1/18/22 - Green Party leaders today said that Gov. Hochul’s proposed $216.3 billion FY 2022-23 executive budget falls far short of what is needed. The Greens stated that Hochul continued the failed budget priorities of ex-Gov. Cuomo, and that her proposed budget would enrich the 1% and campaign donors rather than working class New Yorkers.
Green leaders said that Hochul’s budget fails to raise taxes on the wealthy or address the income inequality in which New York leads the nation. It also fails to raise the needed funds to address catastrophic climate change, which environmental groups say amounts to at least $15 billion this year, does not end subsidies to fossil fuel companies, nor does it enact a carbon tax on polluters. Hochul’s budget does not include single-payer universal healthcare, which would make healthcare a right and slash taxes and payments on healthcare. It also does not expand the bottle bill on its 40th anniversary, and it makes an inadequate investment in affordable housing.
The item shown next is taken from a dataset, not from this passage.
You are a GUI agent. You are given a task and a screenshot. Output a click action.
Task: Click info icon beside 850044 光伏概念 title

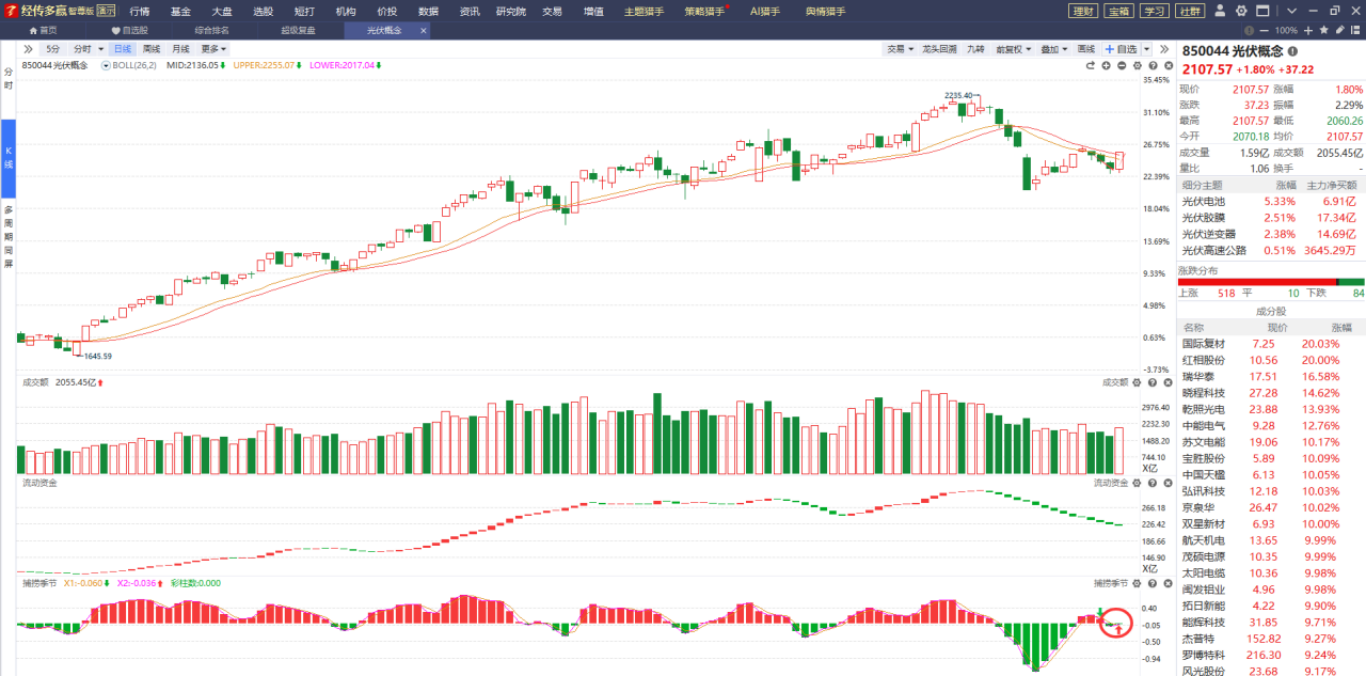(x=1293, y=51)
“Gov. Hochul’s budget is, unfortunately, more of the same in a state hungry for change. Her budget does little in addressing massive income inequality in New York, which leads the nation in that sobering statistic. There are no new tax increases on the wealthy proposed or a financial transactions tax on Wall St. Instead, Hochul proposes a tax cut. Given the surplus this is the time to seriously begin to address increases in social welfare, benefits, and income transfers necessary to decrease inequality,” said Gloria Mattera, state party co-chair.
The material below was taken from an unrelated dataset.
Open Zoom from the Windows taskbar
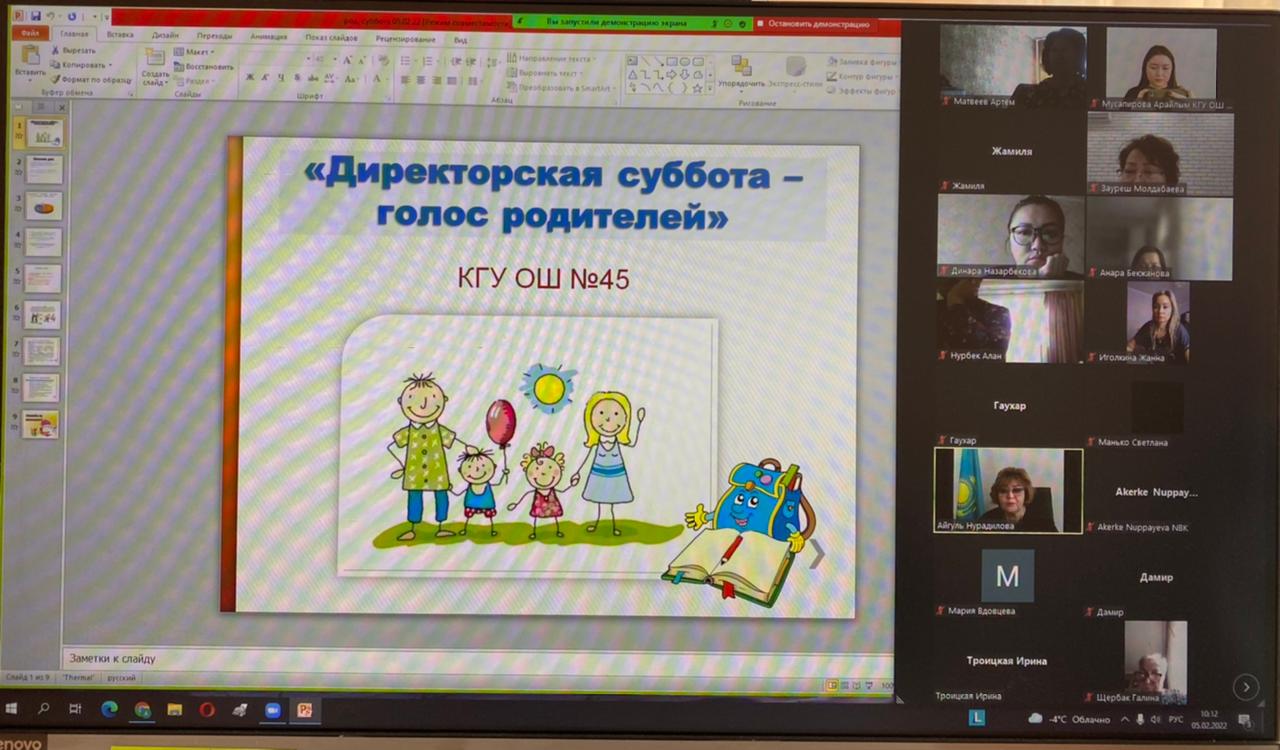1280x750 pixels. [x=272, y=710]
“We are in the middle of a catastrophic climate crisis and Gov. Hochul’s budget does almost nothing that environmental groups say is necessary to deal with it. Rather than adequately funding climate change programs - at least $15 billion - Hochul touts $400 million to be added to the Environmental Protection Fund. The budget does not call for an end to new gas infrastructure. There is no carbon tax on polluters. She did not even call for expanding the bottle bill to increase recycling. Gov. Hochul is again fiddling while the planet burns,” said Mattera.
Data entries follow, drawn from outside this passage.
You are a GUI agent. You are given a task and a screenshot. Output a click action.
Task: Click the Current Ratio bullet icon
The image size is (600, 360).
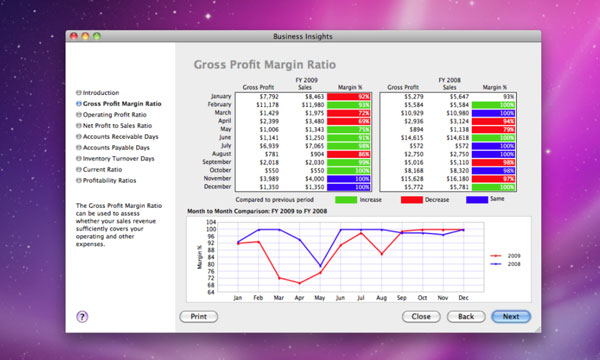click(x=78, y=169)
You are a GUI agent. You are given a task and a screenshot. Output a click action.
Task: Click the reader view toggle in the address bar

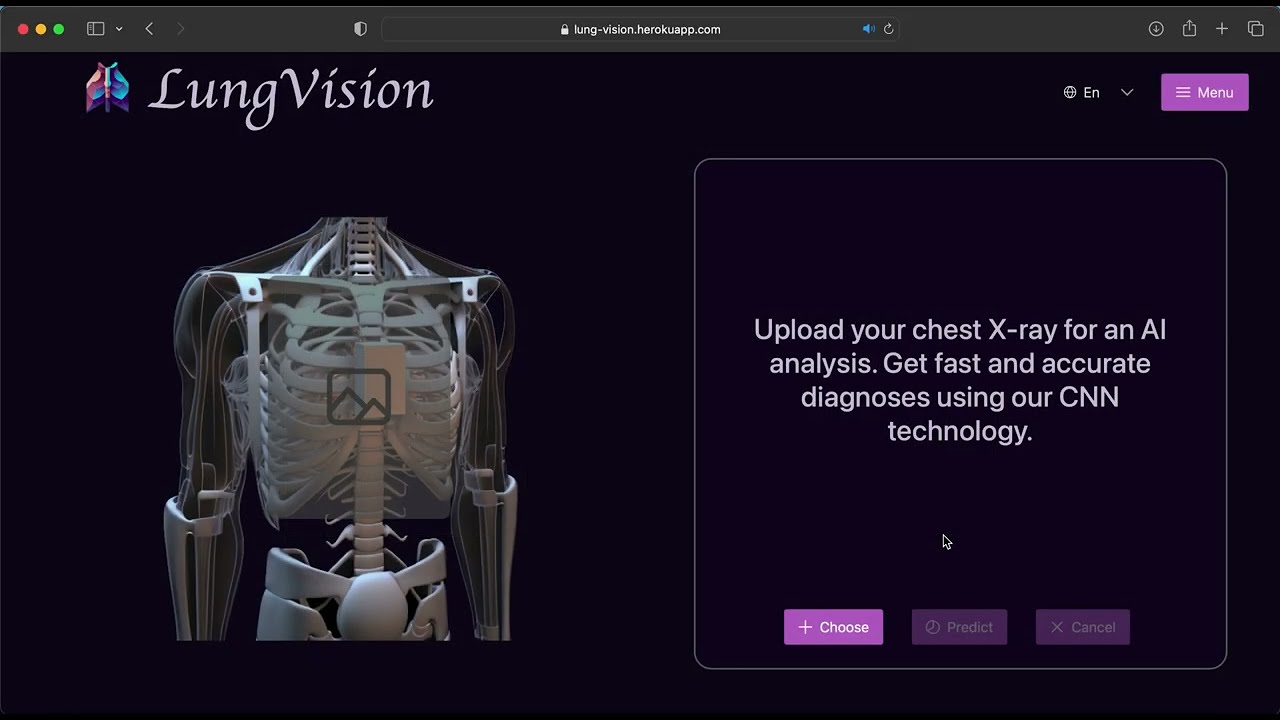click(360, 29)
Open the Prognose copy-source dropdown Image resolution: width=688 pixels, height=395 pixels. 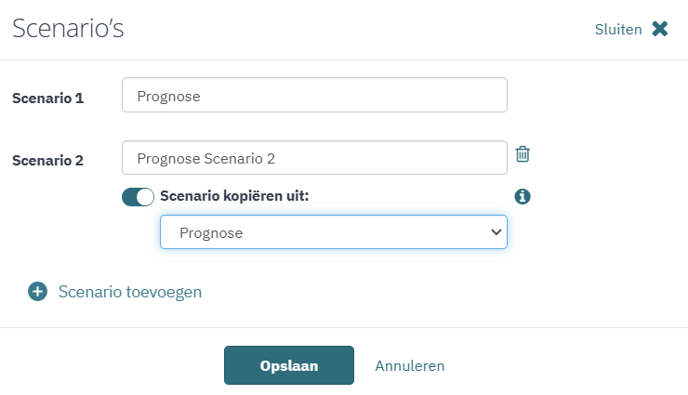tap(333, 232)
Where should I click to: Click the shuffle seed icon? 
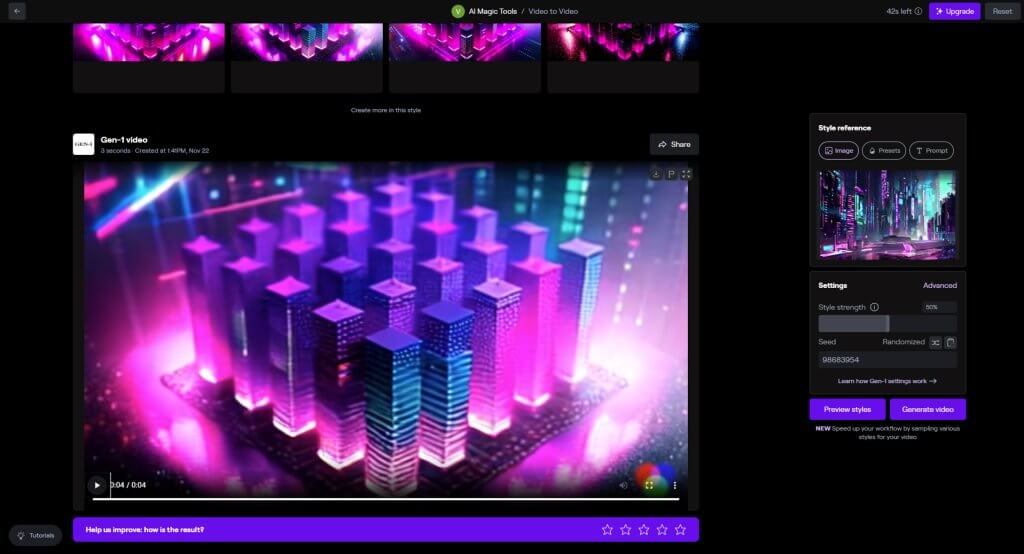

“Gov. Hochul joins the long line of New York governors that refuse to address single-payer universal healthcare by placing it in her budget. The pandemic has shown us what single-payer universal care could look like: efficient provision of services used by the entire state population increasing health and public safety. Single-payer would cut taxes and payments for the vast majority of New Yorkers, especially local governments whose budgets are dominated by Medicaid and other healthcare costs. It’s long past time for New York to pass the New York Health Act, and with lead sponsor Assem. Richard Gottfried’s retirement this year, Gov. Hochul had the chance to do just that. Unfortunately, Hochul is far more interested in pleasing her campaign donors than helping working New Yorkers,” said Peter LaVenia, state party co-chair.